▶ **YOUR TASK**
Where a picture appears, leave it out; copy everything else in the records exactly.
▬▬▬▬▬▬
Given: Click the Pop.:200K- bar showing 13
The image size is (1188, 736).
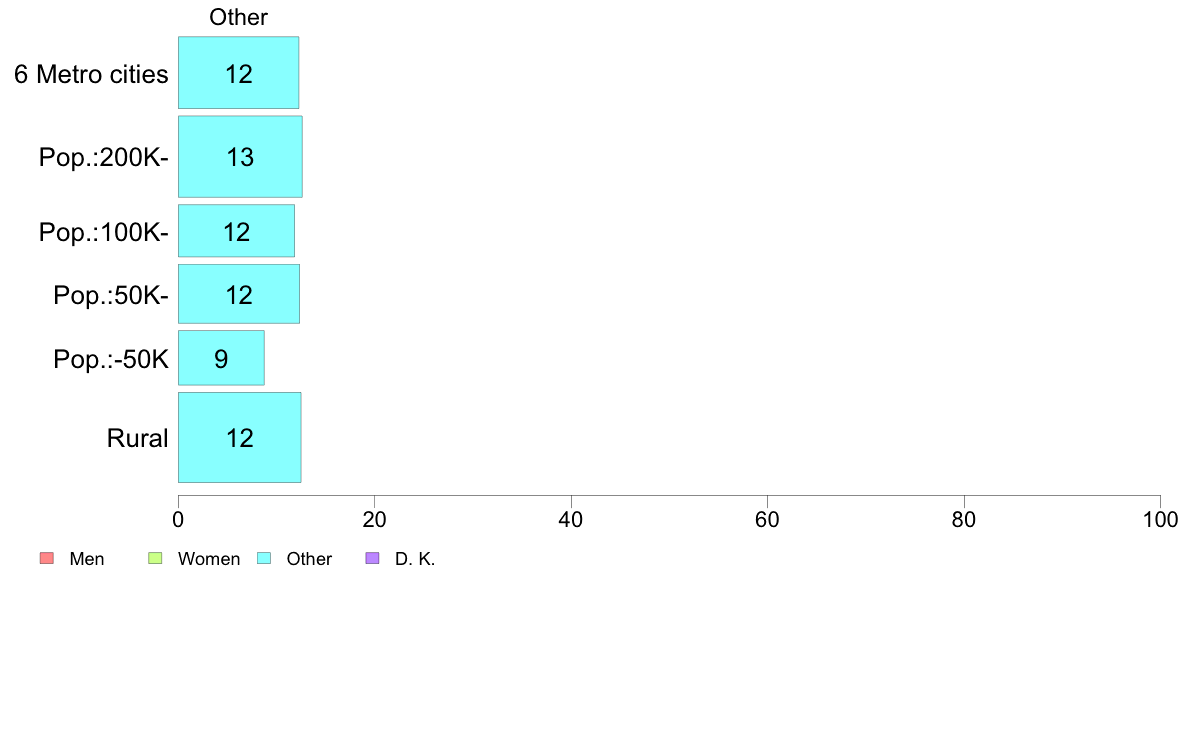Looking at the screenshot, I should [x=240, y=157].
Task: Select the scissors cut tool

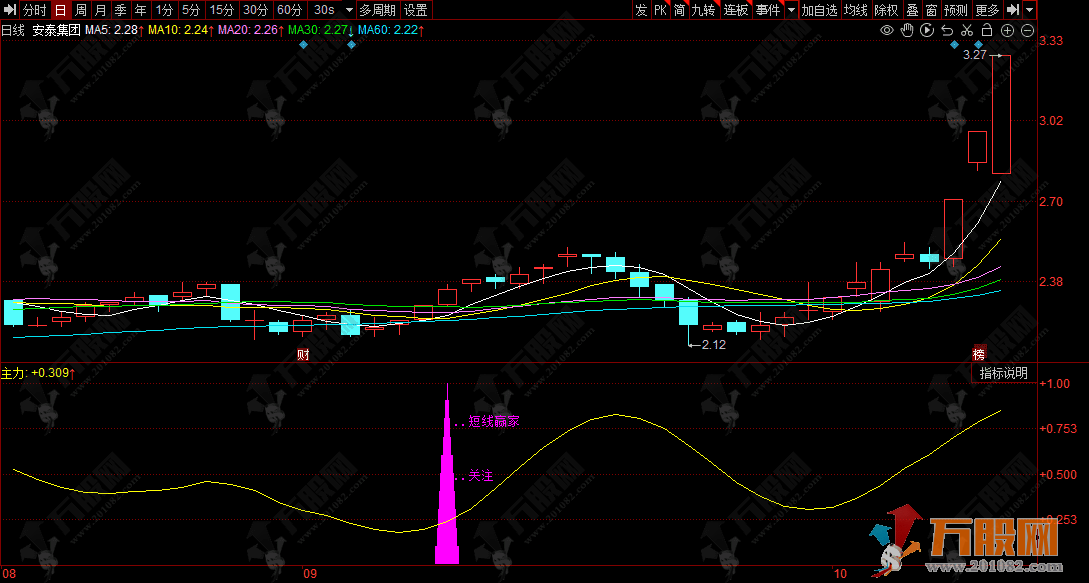Action: click(967, 31)
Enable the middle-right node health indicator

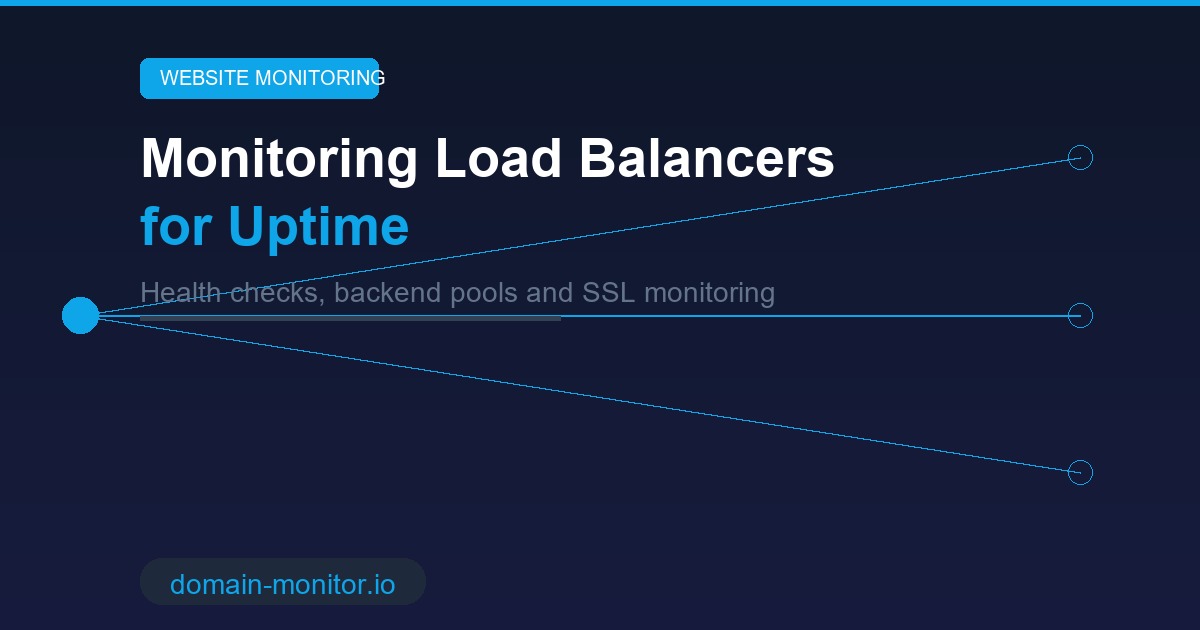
▬▬▬▬▬▬
▶ **RESULT OF THE EXERCISE**
Given: Click the Pop.:200K- bar showing 13
The image size is (1188, 736).
Looking at the screenshot, I should [x=240, y=157].
Task: Select the scissors cut tool

Action: click(967, 31)
Enable the middle-right node health indicator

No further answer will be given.